Témoignages
2011 Pèlerinage à saint-Jacques de Compostelle
24 septembre au 5 octobre 2011 saint-Jacques de Compostelle
Du PUY tous ces amis sont partis vers Saint Jacquesavec soleil au coeur pour unique bagage
Alors se sont tissées des amitiés sincères
qui dureront bien au -delà de Finisterre
Colette
On l'attendait depuis des mois, ce pèlerinage à saint-Jacques de Compostelle, organisé par le diocèse d'Annecy. On en parlait, on s'y préparait!
En 2010, 272 000 pèlerins l'ont emprunté. (à pied ou en vélo, 1522 kms).
Il faut savoir qu'il est aujourd'hui inscrit par l'UNESCO au patrimoine mondial de l'humanité.
Aujourd'hui, il est derrière nous, mais oh! combien riche en partage, en amitié vécus les uns avec les autres.
Départ du Puy en Velay, le matin du 24 septembre, où une messe a été célébrée par le prêtre de la paroisse qui a béni ensuite tous les pèlerins présents, de toute nationalité.
Nous avons traversé l'Aubrac, le Béarn, Conques, Figeac, Moissac, Cahors puis le Gers, le Pays Basque, saint-Jean pied de port, col de Roncevaux, petit village des Pyrénées, plaisir des yeux, plaisir du pèlerin, moment de fraîcheur, momenr de recueil.
Nous arrivons en Espagne, en Galice, Burgos, Léon, Astorga, Cébreiro, et le samedi 1er octobre, arrivée à pied dans la ville de saint Jacques, devant la Basilique.
La fatigue se fait sentir, fatigue du pèlerin, fatigue dans nos vies. La vie est une marche, parfois de difficultés et le sac de notre vie est parfois bien lourd!
Marche de silence, chemin d'humilité et d'amour.
Chemin d'errance, de transformation, de simplicité, d'émerveillement, de fatigue certes, mais de joie et de plénitude, et c'est ce chemin lui-même qui donne un sens à notre vie.

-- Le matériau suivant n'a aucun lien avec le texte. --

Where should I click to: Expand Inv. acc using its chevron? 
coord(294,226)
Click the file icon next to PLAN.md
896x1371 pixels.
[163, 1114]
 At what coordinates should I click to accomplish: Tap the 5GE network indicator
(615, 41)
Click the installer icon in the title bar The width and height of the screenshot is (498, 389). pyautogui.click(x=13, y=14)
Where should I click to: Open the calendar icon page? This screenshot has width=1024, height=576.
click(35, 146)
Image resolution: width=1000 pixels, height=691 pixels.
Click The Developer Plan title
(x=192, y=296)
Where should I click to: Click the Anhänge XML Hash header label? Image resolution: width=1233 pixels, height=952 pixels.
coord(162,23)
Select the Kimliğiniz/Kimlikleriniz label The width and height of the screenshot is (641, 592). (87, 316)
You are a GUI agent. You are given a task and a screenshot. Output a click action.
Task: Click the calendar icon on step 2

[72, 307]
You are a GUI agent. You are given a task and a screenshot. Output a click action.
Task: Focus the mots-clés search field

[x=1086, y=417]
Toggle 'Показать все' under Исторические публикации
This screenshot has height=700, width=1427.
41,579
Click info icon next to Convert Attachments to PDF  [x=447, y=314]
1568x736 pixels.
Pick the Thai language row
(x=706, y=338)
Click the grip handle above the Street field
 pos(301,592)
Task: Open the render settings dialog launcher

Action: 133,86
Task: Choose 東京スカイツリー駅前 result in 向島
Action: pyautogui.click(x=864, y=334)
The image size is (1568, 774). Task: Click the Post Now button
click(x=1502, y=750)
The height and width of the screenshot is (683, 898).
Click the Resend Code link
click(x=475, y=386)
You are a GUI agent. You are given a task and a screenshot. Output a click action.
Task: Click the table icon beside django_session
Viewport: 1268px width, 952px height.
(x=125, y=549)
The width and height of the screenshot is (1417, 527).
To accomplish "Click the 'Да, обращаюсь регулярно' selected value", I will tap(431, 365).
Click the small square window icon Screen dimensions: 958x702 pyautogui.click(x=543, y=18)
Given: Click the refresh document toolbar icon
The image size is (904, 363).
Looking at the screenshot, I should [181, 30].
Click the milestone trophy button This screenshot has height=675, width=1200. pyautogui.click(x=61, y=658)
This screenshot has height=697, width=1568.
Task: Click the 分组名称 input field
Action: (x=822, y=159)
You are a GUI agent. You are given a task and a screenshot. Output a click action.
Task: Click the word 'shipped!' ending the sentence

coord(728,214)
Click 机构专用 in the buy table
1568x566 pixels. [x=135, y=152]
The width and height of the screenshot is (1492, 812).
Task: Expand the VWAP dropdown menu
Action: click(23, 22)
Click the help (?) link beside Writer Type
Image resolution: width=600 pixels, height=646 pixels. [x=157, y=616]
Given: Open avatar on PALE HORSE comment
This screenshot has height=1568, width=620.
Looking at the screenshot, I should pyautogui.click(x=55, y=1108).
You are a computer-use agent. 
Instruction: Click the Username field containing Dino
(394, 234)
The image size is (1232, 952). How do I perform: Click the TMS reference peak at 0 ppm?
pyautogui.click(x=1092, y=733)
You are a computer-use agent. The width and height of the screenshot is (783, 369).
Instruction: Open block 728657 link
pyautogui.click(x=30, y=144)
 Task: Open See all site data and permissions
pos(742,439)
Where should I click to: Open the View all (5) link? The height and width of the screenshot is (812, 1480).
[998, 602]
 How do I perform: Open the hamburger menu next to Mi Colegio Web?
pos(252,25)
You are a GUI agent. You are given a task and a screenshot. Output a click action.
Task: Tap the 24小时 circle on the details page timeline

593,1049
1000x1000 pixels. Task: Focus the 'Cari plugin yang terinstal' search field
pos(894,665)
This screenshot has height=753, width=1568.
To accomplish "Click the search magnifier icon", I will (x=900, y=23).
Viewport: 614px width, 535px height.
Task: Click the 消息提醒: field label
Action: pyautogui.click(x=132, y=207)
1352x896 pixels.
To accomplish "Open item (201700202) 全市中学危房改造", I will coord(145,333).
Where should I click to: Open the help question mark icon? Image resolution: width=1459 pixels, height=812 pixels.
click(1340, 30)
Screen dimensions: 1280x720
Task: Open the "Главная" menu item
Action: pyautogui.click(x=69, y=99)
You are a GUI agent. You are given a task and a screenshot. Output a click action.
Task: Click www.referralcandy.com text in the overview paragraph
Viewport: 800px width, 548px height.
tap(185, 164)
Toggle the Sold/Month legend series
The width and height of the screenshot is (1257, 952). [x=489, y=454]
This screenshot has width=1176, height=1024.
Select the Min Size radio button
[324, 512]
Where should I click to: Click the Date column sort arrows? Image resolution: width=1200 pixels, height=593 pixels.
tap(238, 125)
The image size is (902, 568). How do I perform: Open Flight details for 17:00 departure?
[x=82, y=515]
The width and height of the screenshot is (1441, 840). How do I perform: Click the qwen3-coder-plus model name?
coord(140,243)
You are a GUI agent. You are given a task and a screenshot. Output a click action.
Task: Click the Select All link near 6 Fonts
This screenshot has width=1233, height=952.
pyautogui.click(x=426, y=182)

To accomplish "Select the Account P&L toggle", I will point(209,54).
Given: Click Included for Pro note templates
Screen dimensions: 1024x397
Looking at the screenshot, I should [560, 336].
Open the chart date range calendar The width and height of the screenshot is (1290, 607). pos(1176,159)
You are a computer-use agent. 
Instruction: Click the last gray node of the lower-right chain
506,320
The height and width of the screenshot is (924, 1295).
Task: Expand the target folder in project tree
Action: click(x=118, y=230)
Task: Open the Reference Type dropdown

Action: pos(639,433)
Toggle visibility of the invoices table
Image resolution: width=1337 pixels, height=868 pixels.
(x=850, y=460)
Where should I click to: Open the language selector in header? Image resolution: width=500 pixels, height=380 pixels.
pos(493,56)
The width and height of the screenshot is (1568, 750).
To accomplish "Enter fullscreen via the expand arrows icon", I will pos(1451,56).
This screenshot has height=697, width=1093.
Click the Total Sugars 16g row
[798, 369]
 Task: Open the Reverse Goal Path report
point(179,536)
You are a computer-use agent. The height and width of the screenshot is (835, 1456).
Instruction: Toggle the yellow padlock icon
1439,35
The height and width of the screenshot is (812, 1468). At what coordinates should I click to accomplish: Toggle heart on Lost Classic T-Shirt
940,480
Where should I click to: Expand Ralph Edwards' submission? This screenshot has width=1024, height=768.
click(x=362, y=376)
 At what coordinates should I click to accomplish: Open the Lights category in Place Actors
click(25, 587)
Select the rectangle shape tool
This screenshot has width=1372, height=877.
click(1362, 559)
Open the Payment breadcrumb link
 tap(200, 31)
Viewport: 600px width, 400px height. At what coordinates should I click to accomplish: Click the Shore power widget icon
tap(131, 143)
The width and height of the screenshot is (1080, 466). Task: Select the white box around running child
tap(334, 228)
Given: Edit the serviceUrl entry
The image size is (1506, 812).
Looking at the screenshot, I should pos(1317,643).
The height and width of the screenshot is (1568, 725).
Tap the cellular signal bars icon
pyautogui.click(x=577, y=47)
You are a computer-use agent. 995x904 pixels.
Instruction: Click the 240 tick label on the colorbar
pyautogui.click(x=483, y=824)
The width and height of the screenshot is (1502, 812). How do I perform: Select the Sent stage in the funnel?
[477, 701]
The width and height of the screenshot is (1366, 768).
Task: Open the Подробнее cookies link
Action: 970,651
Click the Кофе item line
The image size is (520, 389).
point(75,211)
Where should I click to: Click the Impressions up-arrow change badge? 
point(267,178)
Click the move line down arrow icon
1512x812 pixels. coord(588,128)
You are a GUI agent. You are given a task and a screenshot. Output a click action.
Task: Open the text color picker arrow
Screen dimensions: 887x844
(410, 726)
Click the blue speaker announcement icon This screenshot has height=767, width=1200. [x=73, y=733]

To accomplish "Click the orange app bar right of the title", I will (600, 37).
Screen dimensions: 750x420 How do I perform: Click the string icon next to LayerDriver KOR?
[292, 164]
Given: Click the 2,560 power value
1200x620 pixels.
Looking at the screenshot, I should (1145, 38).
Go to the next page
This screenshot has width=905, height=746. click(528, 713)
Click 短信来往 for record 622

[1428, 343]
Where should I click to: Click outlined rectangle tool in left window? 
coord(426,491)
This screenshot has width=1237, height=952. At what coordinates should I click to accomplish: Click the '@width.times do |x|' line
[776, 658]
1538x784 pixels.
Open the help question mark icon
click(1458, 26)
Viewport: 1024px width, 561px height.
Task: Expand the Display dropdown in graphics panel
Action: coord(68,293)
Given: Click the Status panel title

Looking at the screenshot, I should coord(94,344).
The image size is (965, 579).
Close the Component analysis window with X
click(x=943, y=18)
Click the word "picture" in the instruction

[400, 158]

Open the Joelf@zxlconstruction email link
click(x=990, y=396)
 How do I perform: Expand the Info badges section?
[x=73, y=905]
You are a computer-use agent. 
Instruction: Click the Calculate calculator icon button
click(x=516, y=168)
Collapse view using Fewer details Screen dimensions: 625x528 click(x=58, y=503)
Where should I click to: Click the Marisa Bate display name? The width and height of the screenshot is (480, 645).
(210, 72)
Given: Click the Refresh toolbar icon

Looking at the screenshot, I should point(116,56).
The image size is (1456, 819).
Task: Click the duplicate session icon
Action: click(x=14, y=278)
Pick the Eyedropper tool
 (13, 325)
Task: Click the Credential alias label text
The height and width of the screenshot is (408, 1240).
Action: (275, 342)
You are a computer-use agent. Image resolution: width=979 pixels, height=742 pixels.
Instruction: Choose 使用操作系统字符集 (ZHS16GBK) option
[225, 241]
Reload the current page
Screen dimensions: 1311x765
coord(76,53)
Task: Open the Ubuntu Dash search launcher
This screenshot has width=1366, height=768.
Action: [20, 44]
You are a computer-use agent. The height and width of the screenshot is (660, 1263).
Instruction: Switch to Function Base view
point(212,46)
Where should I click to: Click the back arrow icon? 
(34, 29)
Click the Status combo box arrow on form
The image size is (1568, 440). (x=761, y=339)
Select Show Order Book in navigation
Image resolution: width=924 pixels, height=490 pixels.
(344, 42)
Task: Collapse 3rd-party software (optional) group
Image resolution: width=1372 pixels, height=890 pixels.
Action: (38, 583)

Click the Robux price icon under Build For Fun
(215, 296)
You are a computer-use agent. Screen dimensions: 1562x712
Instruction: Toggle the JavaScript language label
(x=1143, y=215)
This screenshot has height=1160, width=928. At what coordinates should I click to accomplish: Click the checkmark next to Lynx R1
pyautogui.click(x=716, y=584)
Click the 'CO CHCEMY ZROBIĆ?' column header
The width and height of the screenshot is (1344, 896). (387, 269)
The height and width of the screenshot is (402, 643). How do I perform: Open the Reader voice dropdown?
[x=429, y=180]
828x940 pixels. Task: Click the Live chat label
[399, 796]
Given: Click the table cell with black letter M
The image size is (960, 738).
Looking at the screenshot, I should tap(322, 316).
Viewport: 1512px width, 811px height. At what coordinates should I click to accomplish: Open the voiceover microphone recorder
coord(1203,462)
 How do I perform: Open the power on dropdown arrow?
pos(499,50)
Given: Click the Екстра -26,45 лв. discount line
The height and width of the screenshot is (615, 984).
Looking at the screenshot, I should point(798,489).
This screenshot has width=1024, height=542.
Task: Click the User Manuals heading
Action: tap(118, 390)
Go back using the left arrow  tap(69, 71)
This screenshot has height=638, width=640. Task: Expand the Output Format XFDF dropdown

En retournant à la vie ordinaire, nous mesurons combien le chemin catalyse celui qui l'empreinte.
Le dimanche, à la basilique, la messe internationale des pèlerins(15 000) concélébrée par 20 prêtres de toute nationalité, nous a tous émus.
Comme nous l'a si bien dit Pierre Masson:
"Vous allez repartir dans votre Galilée, le Seigneur toujours aussi présent, comme il l'a été sur votre chemin!"
"Le pèlerinage fini, que va devenir votre vie?
Votre vie va-t-elle devenir pèlerinage?
Allez-vous redevenir comme avant, ressassant avec nostalgie, votre vie de grand chemin?
Si le pèlerinage vous a transformé, votre vie ne le sera-t-elle pas?
Beaucoup d'hommes sont dans la nuit et attendent que le Seigneur illumine leur coeur!
Le pèlerinage évoque notre marche sur terre vers le ciel, il nous rappelle que nous sommes de passage, en route vers notre demeure définitive.
On se désencombre de l'inutile, du superflu; on goûte le silence, la paix, la beauté.
La marche est une école de patience, image de notre propre vie; il s'agit d'avancer, jour après jour, avec courage et humilité.
Les gestes simples de la vie prenne une autre saveur."
Le chemin de saint-Jacques nous offre tout ce que l'homme a besoin pour s'émerveiller, le temps d'un instant, cotempler, s'oxygénér, se retrouver.
Celui qui fait saint-Jacques de Compostelle n'est plus jamais le même!
Merveilleux, fabuleux, grandiose que dire de plus, une grande première!
Un agréable souvenir, comme si, sur le Chemin de saint-Jacques, le hasard n'existait pas!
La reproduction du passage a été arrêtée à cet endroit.